● SUPPLIED PASSAGE:
[Start of Attachment]

Sunday, December 27, 2015

The toilet paper on your shoe

Whether here in Australia or anywhere else I've traveled over the last decade to review and assist in the health care world, I've seen a growing desire to engage patients more in the design and delivery of care.  As I noted back in 2013:

[P]atient-driven care does not mean foregoing the expertise, judgement and experience of clinicians.  Nor does it suggest the abdication of their clinical responsibilities. But we must go beyond patient-centered care, in which the doctors and nurses decide what is best for the patient.  Patient-driven care, in contrast, is based on a partnership between the provider and the customer.

And, as my friend Danny Sands noted in a comment to that blog post:

Healthcare is a collaboration around the health of the patients. Consequently, I think this appreciation and understanding needs to go both ways. 

As we know participatory medicine is based upon mutual respect: the clinician respecting the self-knowledge, experience, and wisdom that the patient brings to the collaboration and the patient respecting the knowledge, clinical experience, wisdom, and technical skills that the clinician brings.

All of which brings us to a notable address delivered by Jen Morris at a Health Services and Policy Conference here in Melbourne earlier in December.  Jen is a patient perspectives consultant, advocate and researcher (@JenWords on Twitter.)  Here are some excerpts from a summary of the talk, called “Patient innovators: tapping the most underused resource in healthcare."

[Morris] outlined a broad range of benefits arising from consumer engagement in healthcare. This includes introducing what she termed “constructive unease” into the culture, methods, processes and structures that comprise the healthcare system.

Morris argued that the healthcare system desperately needs an injection of what one might call “transformation by transparency.”

[End of Attachment]

[Stored data]
[Start of Attachment]

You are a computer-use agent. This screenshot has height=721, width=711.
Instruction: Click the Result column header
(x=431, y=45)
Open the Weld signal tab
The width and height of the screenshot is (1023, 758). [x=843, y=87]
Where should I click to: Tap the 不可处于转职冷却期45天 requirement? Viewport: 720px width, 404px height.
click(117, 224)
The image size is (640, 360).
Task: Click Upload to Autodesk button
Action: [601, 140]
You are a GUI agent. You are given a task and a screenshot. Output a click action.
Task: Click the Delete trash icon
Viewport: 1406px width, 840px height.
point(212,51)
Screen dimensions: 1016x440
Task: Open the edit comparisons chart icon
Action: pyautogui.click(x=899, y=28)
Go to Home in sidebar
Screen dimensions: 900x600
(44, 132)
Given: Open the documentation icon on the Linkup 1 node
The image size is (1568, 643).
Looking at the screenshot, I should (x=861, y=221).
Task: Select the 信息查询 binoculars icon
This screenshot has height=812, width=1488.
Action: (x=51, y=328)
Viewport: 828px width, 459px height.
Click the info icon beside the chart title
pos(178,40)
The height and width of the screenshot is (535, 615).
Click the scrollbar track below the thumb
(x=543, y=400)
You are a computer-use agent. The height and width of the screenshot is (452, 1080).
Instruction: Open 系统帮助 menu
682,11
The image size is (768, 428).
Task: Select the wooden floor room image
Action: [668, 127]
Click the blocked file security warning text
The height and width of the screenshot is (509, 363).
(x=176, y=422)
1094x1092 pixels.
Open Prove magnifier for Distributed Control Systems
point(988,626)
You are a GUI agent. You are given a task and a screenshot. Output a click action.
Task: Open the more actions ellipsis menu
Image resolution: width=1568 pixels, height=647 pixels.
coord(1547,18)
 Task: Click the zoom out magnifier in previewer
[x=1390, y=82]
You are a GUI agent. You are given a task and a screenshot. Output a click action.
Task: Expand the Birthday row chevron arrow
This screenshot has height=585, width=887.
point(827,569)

[End of Attachment]

● WHAT THIS EXERCISE ASKS:
(A) In the blog post on patient-driven care, repeat the text between "The toilet paper" and "go both ways.", inclusive.
(B) According to the post on patient-driven care, in which city did Jen Morris deliver her address?
(C) Resume the blog post on patient-driven care from its last sentence.

● PER-TASK ANSWERS:
(A)
The toilet paper on your shoe

Whether here in Australia or anywhere else I've traveled over the last decade to review and assist in the health care world, I've seen a growing desire to engage patients more in the design and delivery of care.  As I noted back in 2013:

[P]atient-driven care does not mean foregoing the expertise, judgement and experience of clinicians.  Nor does it suggest the abdication of their clinical responsibilities. But we must go beyond patient-centered care, in which the doctors and nurses decide what is best for the patient.  Patient-driven care, in contrast, is based on a partnership between the provider and the customer.

And, as my friend Danny Sands noted in a comment to that blog post:

Healthcare is a collaboration around the health of the patients. Consequently, I think this appreciation and understanding needs to go both ways.

(B) Melbourne

(C)
She described this as “a sense that learning about one’s faults – like having somebody quietly tap you on the shoulder and mention the toilet paper on your shoe – might be momentarily painful, but it is far more helpful in the long term. Because you can do something about it.”

Health services use many great initiatives, both compulsory and voluntary, to gather data on patient experience in an organised fashion, such as standardised patient experience questionnaires and surveys and clinical data on readmission rates and waiting times. While these are highly valuable, Morris argued that they are not sufficient.

She said that in healthcare, as in life, the worst kind of blind spot is the one you don’t realise you have, because then there is no hope of fixing it or even making an informed decision about whether to fix it.

This means that even health services that show real commitment to measuring patient experience, or care quality and safety will only really collect and analyse data on factors and patterns they are already looking for – the things that they think are important.

The result of this is that a health service’s greatest weakness becomes such not because of deliberate neglect of the issue, but because the issue has not even entered their scope of awareness, much less been pegged as something important.

One counter measure to this is to encourage freer-form patient input, released from the constraints of forms and random surveys and structured feedback schedules, as this can shine a light on the blind spots that health services don’t even realise they have.

Patients can make a unique contribution to healthcare safety because they are uniquely placed to observe risks in care. They can offer crucial clues and information on factors that contribute to clinical risk and adverse events, which might never otherwise come to light, and even come up with ideas about how to reduce them.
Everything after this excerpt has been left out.